During his first year at HBS, Motte-Munoz noticed articles in the media about the Indian website ipaidabribe.com, which lets people report on the nature, number, pattern, types, location, frequency, and values of bribes and then uses that data to lobby the government.
He initially wanted to franchise the site for use in the Philippines, but during a summer fellowship through the HBS Social Enterprise Initiative, he spent time in Manila and met people who had experience fighting corruption there. He realized that the unstructured complaining being done in India wouldn’t work in the Philippines.
“Every country that’s corrupt is corrupt in a different way,” he says.

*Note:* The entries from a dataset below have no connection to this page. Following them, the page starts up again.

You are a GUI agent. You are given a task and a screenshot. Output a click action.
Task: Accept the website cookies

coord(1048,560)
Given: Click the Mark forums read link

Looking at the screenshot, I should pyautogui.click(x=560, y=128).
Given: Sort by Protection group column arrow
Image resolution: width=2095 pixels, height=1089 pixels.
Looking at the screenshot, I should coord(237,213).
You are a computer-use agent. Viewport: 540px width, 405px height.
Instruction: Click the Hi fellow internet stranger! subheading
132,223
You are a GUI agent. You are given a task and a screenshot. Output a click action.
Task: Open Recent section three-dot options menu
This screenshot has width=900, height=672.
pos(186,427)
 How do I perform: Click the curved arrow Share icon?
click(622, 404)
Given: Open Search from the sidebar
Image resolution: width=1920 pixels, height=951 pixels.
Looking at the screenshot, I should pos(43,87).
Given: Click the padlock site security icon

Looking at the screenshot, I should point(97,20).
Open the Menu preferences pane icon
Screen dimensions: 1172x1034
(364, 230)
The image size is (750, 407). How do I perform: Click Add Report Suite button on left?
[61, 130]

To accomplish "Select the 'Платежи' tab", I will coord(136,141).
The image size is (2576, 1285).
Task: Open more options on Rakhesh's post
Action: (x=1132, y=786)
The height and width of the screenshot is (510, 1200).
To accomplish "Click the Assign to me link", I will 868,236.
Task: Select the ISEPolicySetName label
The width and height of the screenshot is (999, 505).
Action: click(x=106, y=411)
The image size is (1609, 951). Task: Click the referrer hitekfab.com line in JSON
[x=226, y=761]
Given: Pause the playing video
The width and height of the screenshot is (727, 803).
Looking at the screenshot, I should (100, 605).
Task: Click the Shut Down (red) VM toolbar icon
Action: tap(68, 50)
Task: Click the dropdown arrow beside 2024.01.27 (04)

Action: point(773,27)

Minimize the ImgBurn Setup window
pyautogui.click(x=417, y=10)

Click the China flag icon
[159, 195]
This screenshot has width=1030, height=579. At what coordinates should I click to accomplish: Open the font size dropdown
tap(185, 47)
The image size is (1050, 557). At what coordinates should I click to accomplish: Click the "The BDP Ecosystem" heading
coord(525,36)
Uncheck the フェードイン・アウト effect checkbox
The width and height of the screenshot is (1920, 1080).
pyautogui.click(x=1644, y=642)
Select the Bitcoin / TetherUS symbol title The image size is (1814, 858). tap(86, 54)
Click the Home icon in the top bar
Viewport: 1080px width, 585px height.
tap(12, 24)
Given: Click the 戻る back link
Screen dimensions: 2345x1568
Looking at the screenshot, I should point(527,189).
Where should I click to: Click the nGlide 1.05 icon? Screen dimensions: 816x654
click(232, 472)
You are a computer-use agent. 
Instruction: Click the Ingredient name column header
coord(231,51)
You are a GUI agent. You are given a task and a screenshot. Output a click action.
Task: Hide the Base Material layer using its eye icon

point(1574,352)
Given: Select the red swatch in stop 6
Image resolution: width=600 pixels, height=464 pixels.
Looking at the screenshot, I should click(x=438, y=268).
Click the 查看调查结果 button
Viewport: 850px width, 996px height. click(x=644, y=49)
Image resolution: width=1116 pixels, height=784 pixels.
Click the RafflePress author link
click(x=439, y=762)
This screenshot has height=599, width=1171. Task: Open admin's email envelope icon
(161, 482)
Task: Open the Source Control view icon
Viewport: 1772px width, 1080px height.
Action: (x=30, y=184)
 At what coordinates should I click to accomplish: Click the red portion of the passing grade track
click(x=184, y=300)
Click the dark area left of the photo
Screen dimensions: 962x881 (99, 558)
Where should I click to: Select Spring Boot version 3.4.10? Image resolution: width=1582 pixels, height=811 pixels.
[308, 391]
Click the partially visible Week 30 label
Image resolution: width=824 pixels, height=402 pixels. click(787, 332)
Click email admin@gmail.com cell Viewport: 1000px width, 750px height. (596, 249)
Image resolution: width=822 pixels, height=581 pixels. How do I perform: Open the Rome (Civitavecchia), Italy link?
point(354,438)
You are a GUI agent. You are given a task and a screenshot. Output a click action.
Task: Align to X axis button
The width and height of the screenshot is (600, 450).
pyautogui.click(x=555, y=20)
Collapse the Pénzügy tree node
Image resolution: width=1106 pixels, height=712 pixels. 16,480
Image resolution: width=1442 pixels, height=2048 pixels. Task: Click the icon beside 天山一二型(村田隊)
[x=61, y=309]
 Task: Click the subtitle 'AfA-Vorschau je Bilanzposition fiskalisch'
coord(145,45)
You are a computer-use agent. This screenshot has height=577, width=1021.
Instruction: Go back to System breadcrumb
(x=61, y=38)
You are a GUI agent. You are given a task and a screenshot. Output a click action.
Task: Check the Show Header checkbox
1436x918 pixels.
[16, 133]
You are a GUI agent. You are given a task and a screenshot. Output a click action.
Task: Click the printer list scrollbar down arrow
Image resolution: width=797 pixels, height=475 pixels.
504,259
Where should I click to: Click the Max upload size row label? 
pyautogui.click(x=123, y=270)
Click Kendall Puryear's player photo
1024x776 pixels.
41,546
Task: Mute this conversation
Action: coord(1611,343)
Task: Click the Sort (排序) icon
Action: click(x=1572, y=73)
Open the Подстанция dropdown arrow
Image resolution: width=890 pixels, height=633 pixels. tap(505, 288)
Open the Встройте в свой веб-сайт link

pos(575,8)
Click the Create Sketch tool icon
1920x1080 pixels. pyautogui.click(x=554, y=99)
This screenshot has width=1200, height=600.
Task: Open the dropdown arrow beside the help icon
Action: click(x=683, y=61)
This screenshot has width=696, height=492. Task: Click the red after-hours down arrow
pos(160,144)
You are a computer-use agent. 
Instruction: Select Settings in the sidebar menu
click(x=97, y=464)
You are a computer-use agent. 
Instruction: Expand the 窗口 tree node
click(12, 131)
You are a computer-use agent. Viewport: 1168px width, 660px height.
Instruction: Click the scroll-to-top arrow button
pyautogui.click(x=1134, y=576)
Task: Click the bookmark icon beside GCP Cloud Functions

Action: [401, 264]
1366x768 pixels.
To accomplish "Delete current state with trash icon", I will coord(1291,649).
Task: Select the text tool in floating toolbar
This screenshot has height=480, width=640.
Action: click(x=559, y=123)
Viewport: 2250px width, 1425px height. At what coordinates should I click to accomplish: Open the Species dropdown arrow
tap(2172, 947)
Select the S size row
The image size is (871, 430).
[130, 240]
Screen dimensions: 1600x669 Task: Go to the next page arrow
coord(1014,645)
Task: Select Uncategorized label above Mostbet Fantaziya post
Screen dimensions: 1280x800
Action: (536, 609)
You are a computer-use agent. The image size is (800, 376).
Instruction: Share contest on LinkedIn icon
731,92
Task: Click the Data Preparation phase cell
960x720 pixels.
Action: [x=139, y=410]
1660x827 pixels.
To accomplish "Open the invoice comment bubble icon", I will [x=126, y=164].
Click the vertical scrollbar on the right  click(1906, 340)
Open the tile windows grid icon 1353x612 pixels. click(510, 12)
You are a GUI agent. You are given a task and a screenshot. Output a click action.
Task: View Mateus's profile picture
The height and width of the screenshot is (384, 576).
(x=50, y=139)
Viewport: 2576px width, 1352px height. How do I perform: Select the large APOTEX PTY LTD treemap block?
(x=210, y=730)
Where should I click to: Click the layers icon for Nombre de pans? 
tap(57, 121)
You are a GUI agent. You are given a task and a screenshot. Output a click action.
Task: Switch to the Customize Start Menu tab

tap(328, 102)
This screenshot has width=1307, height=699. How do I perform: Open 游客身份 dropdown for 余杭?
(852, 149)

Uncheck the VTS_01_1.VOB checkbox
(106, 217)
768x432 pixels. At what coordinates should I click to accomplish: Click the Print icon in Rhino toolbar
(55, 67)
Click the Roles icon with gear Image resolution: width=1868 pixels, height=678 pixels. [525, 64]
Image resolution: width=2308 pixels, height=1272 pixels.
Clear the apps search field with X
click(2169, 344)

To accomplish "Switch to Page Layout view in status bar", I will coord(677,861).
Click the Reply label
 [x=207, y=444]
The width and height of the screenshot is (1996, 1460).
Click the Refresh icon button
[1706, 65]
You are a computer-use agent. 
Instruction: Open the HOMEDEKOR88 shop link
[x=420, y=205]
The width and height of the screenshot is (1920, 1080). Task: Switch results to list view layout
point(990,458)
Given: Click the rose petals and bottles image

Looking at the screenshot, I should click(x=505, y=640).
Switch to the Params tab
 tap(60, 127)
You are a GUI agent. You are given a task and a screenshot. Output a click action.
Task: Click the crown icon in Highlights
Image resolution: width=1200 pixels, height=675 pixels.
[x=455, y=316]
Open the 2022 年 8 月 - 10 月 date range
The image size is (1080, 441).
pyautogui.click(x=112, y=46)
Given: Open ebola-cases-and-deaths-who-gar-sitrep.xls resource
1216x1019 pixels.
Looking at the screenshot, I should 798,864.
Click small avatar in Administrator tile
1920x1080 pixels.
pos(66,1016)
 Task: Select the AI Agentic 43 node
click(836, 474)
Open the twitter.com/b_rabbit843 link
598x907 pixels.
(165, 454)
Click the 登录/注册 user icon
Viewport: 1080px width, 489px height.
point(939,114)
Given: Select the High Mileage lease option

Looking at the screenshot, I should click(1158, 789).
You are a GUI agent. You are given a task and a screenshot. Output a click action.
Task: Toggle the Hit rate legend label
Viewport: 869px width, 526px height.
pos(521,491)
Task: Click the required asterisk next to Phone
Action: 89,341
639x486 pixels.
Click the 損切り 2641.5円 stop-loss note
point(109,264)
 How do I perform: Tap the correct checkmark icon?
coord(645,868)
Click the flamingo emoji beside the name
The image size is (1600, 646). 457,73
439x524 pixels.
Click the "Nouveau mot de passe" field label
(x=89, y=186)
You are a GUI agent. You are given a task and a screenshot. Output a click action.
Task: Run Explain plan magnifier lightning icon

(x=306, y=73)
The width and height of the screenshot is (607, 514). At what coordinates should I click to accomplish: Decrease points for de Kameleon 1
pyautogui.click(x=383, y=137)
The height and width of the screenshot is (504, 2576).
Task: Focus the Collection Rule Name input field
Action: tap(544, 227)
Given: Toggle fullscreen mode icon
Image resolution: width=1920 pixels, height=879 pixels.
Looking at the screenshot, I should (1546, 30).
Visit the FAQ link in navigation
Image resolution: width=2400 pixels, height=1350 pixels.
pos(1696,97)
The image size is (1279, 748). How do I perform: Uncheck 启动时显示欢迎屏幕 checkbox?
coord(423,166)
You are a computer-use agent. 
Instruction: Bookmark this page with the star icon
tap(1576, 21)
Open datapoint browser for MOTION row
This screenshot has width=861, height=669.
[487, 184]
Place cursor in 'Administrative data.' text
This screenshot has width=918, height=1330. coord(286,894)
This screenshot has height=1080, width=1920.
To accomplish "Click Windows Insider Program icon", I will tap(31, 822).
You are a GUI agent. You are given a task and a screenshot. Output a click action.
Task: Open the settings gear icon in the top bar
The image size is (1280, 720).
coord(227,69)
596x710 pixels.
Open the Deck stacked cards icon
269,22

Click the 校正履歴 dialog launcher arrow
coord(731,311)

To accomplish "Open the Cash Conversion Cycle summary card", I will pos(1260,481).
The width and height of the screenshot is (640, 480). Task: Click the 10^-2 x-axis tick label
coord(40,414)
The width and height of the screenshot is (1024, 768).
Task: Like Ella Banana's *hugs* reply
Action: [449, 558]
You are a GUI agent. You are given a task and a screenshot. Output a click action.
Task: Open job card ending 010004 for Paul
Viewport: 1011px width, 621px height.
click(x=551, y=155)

In the Philippines, corruption is pervasive and somewhat accepted, Motte-Munoz says. “The people who are corrupt, you know that they’re corrupt. They don’t really hide it. They have official jobs, which pay them $1,000 a month, but they drive a Mercedes.” The corruption is so endemic in government, he says, that many people think it’s just how government operates.
These insights led Motte-Munoz and his co-founder, Happy Feraren, to focus initially on the little, routine corruption that comes along with accessing basic government services, since that has the most direct impact on the largest number of people, including those who can afford it least.
He also realized that a large part of the problem was information asymmetry—the government agents are able to get bribes because they know how government works, while the people paying bribes don’t.
And there was another, more subtle type of information asymmetry, he says, caused by citizens not knowing which offices are the most honest.
To address that, Bantay has three main initiatives:
City Watch recruits students and volunteers to grade government offices on everything from their air conditioning to the prices of bribes. To accomplish this, Bantay has partnered with the Civil Service Commission, the government’s understaffed anti-corruption agency, to give the group’s volunteers official authorization to examine government office. Motte-Munoz hopes this will allow Bantay to “create a Yelp of government services.”
A second initiative, called Integrity Schools, holds classes at local universities to teach students and others how to identify and fight corruption, to know their rights and get involved, and to use government hotlines to lodge complaints about bribery.
The third program, Grassroots Governance, works with the second-largest micro-lending agency in the Philippines to educate its 300,000 members about which government services customers shouldn’t be forced to pay for, such as health care and education.
Bantay is also looking to widen its impact by reaching out to lower income people via SMS and creating a mobile app. “It’s good governance in your pocket. Very consumer focused,” says Motte-Munoz. “Say you need a driver’s license; the app will tell you where all the DMV offices are and tell you their rating on a corruption basis.”
“People know there’s corruption,” Motte-Munoz adds. “We’re interested in the situations where you can actually tip the balance in favor of citizens.”